After Sunday’s afternoon singles matches, Pettersen said she had no regrets about how she dealt with American Alison Lee and the controversy at the 17th green, where Lee lost the hole for scooping her ball after thinking she heard the Europeans concede her 18-inch putt.
The Europeans did not, and it led to the Americans losing the match and a vital point heading into singles.
Pettersen said she wouldn’t change the way she handled it.
“We are all trying to win, to play golf,” Pettersen said. “I totally respect the Americans. We totally respect the game. At that point of time in the match, with the putt she had left, I would still like to see it. If she had the putt to win the cup, I would still like to see it.”
While the Europeans were within the rules, they’re facing criticism over whether they violated the spirit of the rules.
“How Suzann can justify that I will never, ever know,” Hall of Famer Laura Davies said on Sky Sports 4. “We are all fierce competitors, but, ultimately, it's unfair. We have to play week in, week out together and you do not do something like that to a fellow pro.
“I am disgusted. I know she is angry and justifying everything, but she has let herself down and she has certainly let her team down. I am so glad I am not on that team this time.”
Two-time major champion Zach Johnson also didn’t like what he saw.
“What happened on the 17th green is a disgrace to the sport,” he tweeted.
The controversy occurred after Lee missed an 8-foot putt for birdie, leaving herself 18 inches for par. Saying she thought she heard someone say the putt was conceded, Lee scooped up her ball with her putter head and grabbed it. Europe’s Charley Hull and both European caddies in Lee’s line of sight walked away before Lee did so, as if the putt were conceded. As Lee picked up, even the referee was heard saying: “The hole is halved in four.”

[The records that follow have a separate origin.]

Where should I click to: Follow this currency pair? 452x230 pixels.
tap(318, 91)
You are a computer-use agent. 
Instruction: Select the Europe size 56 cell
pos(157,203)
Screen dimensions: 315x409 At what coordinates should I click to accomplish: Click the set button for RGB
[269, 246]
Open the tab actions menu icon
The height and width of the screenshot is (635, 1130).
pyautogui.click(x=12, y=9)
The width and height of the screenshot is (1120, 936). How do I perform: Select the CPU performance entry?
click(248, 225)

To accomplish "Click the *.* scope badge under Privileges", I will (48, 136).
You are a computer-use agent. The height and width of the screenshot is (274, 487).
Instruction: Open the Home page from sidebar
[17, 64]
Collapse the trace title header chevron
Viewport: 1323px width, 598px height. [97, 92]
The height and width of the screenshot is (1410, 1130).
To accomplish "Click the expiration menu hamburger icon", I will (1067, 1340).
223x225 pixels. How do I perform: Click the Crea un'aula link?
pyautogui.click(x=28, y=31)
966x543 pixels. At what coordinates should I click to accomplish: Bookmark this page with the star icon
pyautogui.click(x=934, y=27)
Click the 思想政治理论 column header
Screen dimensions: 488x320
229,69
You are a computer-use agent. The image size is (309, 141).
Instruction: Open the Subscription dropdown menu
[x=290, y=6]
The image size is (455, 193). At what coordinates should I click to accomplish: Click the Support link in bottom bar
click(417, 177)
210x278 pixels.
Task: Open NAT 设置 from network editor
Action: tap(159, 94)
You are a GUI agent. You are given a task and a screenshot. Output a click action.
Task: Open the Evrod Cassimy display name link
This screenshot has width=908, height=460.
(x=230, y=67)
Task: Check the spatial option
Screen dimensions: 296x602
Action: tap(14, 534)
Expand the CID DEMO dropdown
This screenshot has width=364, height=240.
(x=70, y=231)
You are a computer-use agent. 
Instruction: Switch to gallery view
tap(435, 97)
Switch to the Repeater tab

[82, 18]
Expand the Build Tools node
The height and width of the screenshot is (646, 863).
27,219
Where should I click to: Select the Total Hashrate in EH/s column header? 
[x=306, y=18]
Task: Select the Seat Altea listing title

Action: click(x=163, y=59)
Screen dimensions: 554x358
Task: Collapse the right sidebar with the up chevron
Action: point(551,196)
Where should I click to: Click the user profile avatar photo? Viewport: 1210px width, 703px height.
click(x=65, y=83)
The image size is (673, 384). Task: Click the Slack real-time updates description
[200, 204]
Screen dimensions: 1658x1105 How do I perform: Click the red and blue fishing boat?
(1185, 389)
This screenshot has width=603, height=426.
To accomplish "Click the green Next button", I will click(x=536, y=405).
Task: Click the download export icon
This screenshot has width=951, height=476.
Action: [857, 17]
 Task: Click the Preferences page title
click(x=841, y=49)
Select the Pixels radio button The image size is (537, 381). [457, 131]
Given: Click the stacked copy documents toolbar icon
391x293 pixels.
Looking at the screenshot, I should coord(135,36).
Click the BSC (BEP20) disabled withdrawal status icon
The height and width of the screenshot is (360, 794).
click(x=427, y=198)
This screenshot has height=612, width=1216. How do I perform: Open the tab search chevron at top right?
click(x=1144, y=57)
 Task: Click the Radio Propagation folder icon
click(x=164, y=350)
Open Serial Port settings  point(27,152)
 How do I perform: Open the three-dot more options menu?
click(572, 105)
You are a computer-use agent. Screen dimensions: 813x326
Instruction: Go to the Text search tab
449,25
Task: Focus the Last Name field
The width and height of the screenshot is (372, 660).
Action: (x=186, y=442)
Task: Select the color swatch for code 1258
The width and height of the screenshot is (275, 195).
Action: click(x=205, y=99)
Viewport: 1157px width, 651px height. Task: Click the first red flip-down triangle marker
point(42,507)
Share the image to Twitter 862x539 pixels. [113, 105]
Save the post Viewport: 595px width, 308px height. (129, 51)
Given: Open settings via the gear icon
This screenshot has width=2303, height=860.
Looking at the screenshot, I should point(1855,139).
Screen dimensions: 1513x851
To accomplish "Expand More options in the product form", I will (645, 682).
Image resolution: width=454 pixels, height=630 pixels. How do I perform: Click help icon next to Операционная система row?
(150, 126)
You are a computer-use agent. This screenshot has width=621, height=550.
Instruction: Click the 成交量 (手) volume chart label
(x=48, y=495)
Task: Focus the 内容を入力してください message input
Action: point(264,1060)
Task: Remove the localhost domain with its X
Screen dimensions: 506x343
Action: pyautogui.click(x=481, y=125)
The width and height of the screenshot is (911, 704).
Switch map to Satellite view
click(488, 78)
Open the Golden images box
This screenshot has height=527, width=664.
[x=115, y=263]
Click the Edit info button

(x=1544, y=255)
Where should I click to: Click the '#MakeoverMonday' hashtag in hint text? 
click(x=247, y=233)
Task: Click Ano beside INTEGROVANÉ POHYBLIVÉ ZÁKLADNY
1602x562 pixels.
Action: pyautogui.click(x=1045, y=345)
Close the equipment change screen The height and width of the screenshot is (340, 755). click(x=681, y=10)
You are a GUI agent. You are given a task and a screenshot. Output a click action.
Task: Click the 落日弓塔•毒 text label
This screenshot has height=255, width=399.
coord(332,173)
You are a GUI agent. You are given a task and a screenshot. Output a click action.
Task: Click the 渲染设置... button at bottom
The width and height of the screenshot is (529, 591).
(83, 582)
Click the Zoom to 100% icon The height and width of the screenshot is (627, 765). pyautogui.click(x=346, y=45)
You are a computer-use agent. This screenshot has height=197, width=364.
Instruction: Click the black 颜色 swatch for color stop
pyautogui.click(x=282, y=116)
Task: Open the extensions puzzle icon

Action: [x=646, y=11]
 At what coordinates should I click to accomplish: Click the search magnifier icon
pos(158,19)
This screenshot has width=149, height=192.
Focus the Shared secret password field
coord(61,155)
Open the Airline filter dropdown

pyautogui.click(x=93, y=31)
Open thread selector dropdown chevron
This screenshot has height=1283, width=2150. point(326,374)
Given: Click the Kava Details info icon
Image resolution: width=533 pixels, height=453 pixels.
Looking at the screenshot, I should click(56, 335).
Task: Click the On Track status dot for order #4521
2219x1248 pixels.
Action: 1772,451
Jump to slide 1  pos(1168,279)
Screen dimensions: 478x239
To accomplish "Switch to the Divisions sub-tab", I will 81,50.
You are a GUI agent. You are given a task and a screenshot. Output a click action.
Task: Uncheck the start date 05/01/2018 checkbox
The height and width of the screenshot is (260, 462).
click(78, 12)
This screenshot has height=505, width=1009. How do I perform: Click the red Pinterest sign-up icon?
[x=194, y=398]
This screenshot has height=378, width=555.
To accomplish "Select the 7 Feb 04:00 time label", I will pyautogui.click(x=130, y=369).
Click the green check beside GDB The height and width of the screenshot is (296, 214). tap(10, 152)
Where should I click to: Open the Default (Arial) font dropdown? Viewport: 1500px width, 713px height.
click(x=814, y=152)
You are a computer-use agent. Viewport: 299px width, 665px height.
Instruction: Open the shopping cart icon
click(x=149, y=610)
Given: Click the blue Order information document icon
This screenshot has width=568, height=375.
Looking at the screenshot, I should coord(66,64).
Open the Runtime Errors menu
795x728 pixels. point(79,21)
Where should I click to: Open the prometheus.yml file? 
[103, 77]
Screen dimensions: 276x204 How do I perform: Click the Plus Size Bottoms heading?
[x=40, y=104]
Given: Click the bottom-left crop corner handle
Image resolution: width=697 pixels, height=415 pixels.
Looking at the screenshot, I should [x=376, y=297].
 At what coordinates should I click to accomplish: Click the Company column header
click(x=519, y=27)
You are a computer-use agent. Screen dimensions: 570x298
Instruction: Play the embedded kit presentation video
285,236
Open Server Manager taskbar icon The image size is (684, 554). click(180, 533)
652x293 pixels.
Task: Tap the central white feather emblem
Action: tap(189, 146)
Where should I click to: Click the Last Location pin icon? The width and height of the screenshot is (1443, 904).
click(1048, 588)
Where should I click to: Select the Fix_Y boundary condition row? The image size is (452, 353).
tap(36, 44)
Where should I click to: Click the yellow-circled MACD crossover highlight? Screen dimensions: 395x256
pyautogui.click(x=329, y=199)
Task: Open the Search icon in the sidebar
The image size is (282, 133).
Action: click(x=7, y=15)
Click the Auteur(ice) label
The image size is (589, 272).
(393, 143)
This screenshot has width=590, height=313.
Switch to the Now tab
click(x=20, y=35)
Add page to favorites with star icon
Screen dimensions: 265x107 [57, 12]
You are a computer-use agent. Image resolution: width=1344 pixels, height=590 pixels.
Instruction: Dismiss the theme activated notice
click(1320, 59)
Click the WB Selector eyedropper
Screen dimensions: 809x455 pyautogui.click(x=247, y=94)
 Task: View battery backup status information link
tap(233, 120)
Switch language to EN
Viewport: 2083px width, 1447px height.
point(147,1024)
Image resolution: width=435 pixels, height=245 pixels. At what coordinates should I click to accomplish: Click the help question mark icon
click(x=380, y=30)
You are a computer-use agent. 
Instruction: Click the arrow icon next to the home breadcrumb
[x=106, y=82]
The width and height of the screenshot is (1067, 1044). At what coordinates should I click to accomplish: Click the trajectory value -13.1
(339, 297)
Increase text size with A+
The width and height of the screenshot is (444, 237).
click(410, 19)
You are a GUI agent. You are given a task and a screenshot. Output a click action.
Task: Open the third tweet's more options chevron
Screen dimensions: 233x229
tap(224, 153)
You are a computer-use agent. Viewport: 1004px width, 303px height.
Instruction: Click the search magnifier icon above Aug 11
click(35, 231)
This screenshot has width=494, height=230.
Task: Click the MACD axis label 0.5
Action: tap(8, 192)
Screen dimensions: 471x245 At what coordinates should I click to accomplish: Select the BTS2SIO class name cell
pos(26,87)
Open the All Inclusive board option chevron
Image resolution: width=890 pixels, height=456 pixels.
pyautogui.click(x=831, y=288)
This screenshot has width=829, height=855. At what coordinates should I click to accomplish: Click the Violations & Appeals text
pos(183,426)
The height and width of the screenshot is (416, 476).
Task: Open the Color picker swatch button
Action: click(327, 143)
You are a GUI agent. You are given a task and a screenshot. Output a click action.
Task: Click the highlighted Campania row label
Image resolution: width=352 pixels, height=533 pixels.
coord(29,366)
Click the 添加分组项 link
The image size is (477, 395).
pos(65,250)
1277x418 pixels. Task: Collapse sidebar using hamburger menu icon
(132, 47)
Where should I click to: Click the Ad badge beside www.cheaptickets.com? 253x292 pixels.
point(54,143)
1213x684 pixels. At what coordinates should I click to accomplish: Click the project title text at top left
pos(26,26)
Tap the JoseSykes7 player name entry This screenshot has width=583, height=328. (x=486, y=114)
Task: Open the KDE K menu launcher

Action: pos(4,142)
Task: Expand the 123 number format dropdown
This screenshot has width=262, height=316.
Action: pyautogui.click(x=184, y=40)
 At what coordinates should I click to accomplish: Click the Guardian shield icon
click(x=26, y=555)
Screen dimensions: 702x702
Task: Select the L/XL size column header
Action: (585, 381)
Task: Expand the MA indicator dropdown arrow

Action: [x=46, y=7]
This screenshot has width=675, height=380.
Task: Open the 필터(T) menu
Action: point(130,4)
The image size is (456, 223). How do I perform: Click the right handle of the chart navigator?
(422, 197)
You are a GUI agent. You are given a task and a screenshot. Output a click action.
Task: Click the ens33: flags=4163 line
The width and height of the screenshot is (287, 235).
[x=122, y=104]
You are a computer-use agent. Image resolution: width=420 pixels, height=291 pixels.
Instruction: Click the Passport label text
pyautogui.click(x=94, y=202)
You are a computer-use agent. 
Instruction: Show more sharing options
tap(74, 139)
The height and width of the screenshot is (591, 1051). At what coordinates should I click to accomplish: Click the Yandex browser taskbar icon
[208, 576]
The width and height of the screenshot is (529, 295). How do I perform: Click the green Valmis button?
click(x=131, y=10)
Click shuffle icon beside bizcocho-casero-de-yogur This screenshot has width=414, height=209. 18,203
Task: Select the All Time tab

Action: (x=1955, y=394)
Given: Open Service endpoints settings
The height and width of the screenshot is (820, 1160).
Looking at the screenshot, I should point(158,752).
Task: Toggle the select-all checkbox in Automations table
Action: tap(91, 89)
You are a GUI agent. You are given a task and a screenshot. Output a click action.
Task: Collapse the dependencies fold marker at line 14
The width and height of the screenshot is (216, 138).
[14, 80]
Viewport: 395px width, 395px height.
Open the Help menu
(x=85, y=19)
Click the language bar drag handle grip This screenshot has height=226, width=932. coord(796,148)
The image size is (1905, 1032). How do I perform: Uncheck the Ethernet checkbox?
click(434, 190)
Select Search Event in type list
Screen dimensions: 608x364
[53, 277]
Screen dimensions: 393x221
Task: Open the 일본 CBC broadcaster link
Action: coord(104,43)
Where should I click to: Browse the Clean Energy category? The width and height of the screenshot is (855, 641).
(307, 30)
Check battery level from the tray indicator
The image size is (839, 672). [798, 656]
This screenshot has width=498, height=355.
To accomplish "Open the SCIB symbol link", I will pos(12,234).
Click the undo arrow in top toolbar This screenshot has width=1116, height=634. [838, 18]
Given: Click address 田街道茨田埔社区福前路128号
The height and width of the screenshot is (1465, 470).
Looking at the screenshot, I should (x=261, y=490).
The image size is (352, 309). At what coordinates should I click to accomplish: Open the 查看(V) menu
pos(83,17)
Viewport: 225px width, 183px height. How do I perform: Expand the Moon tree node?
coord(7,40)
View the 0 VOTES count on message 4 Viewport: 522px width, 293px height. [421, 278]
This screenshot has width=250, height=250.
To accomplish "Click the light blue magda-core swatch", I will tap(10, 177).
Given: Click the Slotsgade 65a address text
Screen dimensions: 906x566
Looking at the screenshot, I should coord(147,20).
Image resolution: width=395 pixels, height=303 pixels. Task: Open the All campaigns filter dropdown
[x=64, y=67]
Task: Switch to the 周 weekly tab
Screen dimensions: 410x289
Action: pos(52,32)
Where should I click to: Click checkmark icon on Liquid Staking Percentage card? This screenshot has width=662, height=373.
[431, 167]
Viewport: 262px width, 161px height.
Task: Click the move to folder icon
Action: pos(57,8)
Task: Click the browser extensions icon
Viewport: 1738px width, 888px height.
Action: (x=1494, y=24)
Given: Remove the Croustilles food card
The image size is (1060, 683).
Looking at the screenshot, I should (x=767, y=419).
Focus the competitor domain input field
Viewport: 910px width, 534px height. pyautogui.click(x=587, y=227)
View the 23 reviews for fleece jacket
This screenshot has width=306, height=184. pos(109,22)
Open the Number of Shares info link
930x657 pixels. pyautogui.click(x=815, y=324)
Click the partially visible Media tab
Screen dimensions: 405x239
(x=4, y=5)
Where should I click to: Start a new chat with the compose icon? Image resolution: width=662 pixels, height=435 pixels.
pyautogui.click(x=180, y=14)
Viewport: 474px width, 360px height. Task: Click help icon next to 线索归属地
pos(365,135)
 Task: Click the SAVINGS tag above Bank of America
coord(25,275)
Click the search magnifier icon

Afterward, Hull said she wasn’t walking off the green because she thought the hole was conceded. She said she was walking toward Pettersen on the far end of the green to discuss whether to concede the putt.
Still, Hull was in tears after the match, making it appear she was upset over how she and Pettersen won.
“I felt really bad because of what happened,” Hull said. “I was just upset. I felt sorry for her, but at the end of the day, rules are rules.”
European captain Carin Koch stood by the decision.
“You feel bad when someone makes the mistake,” Koch said. “We had a rules meeting early in the week where they clearly told us how important it is to make sure that someone has conceded the putt. And no one did. It's clear in the TV screen, it's clear to everybody. You feel bad, of course, you don't want to win a hole because someone makes a mistake. It wasn't a short enough putt where they would have even given it. We have to follow the rules of golf.”
Koch said that Brittany Lincicome, Lee’s playing partner, yelled out to Lee not to pick up the ball, a sign the Americans should have been aware the putt wasn’t conceded.
“I did that because I wasn’t 100 percent sure it was conceded,” Lincicome said. “Alison thought she heard someone say the putt was conceded. It might have been somebody in the crowd.”
Koch was asked to react to criticism that the Europeans were unsportsmanlike in their handling of the issue.
“Sportsmanship is very important, of course, to golf and to this competition,” Koch said. “But so are the rules. If we have rules, we have to play by them. They're there for both teams. They're there to benefit all the players in both teams.”